Nothing but the lines from the one containing "Go to previous page of contacts" through the last line of the records belongs in the answer, copied exactly and with the pictures left out.

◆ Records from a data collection
------------------------------------------------------------------------

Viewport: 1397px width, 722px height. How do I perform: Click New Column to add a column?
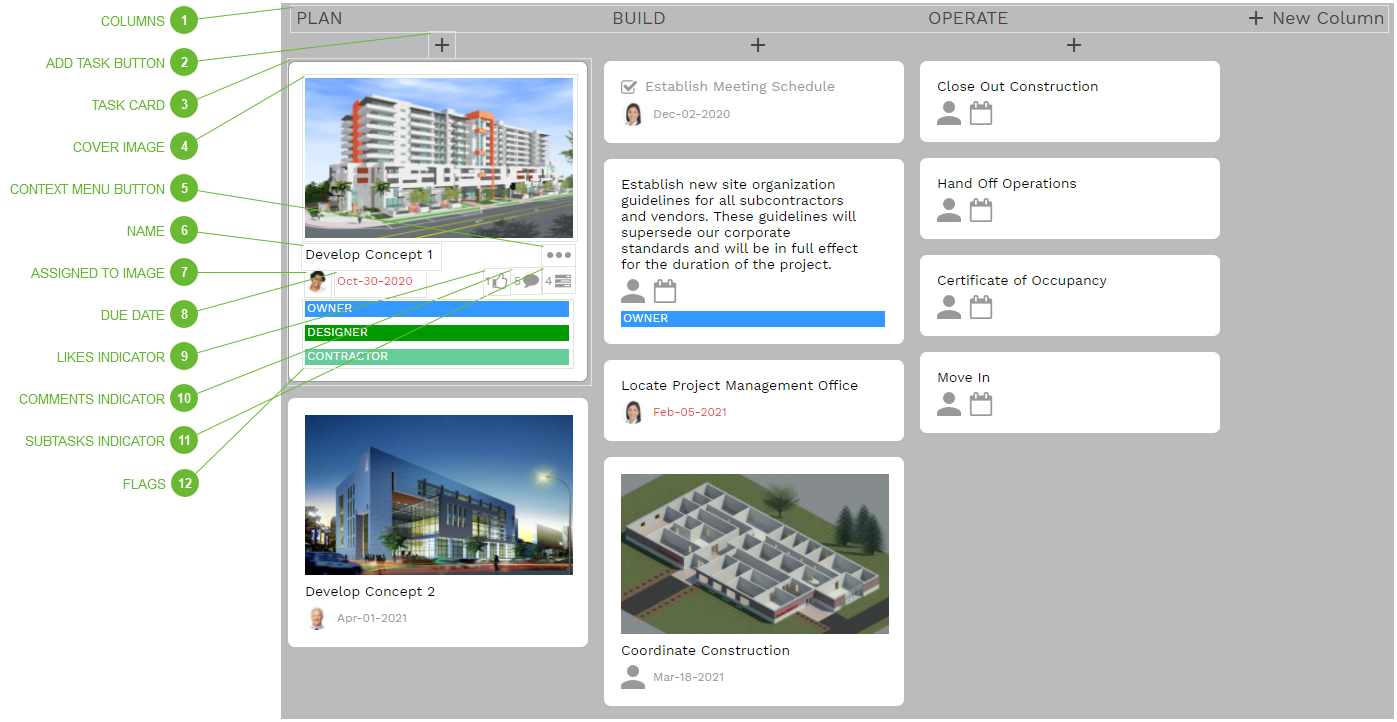click(1315, 17)
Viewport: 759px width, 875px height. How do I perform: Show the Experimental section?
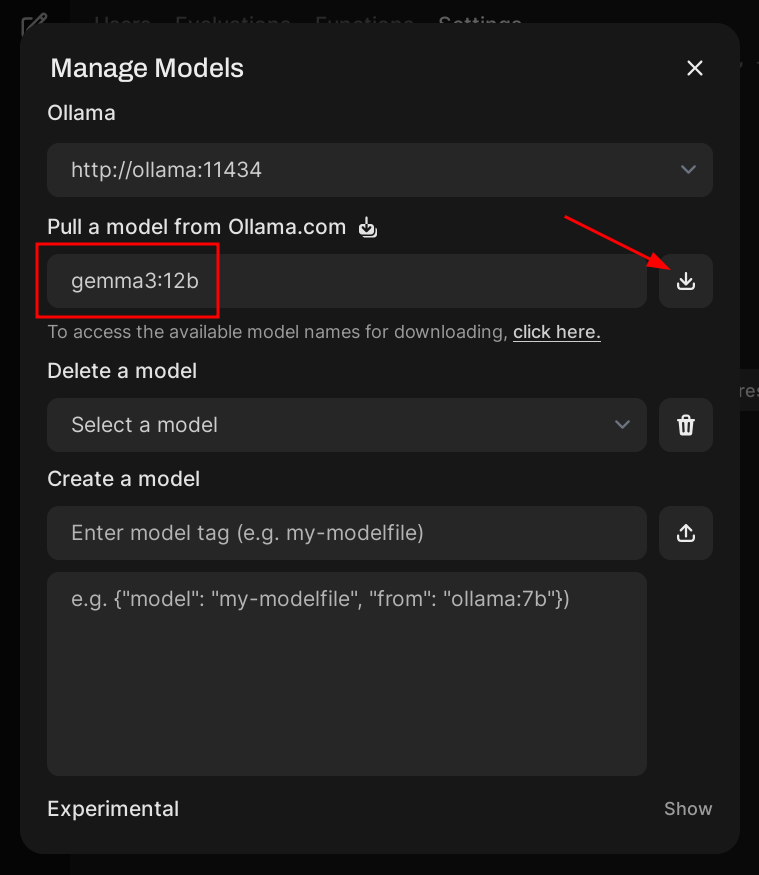pos(688,808)
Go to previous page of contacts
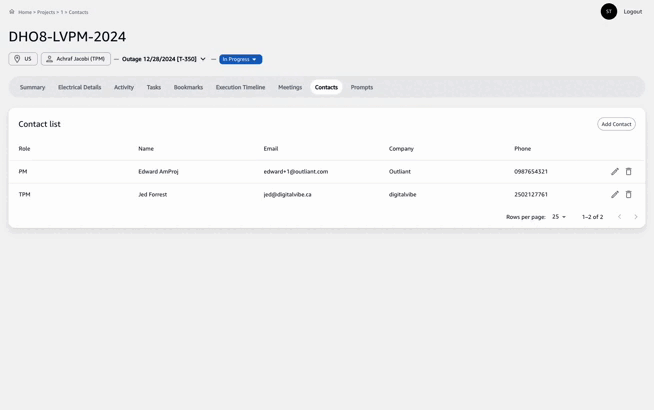654x410 pixels. [x=619, y=217]
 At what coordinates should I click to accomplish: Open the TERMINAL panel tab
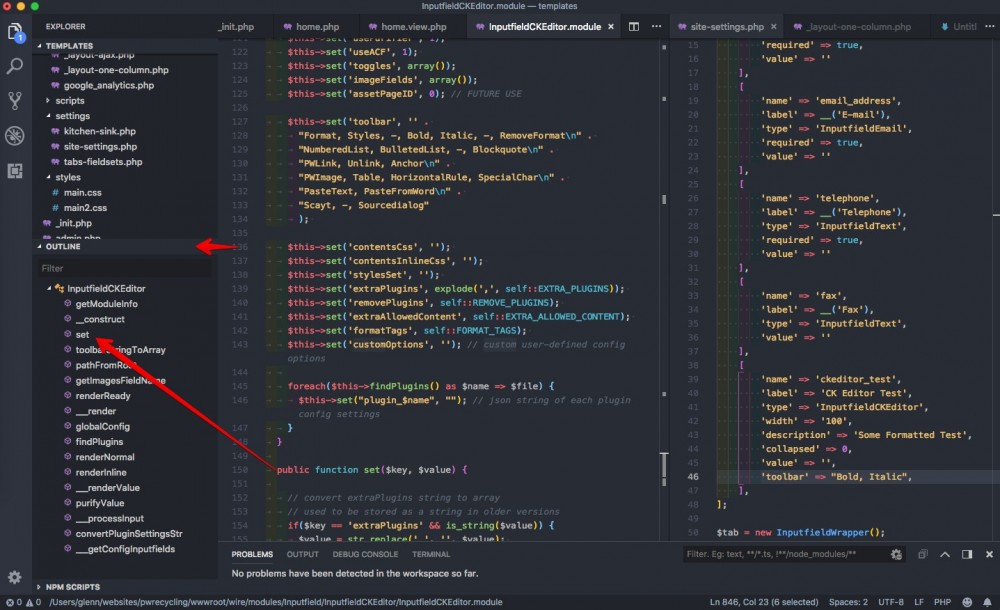click(431, 554)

------------------------------------------------------------------------

◆ Exercise solution
Go to previous page of contacts
654x410 pixels. [x=619, y=217]
 At what coordinates should I click to accomplish: Open the TERMINAL panel tab
click(431, 554)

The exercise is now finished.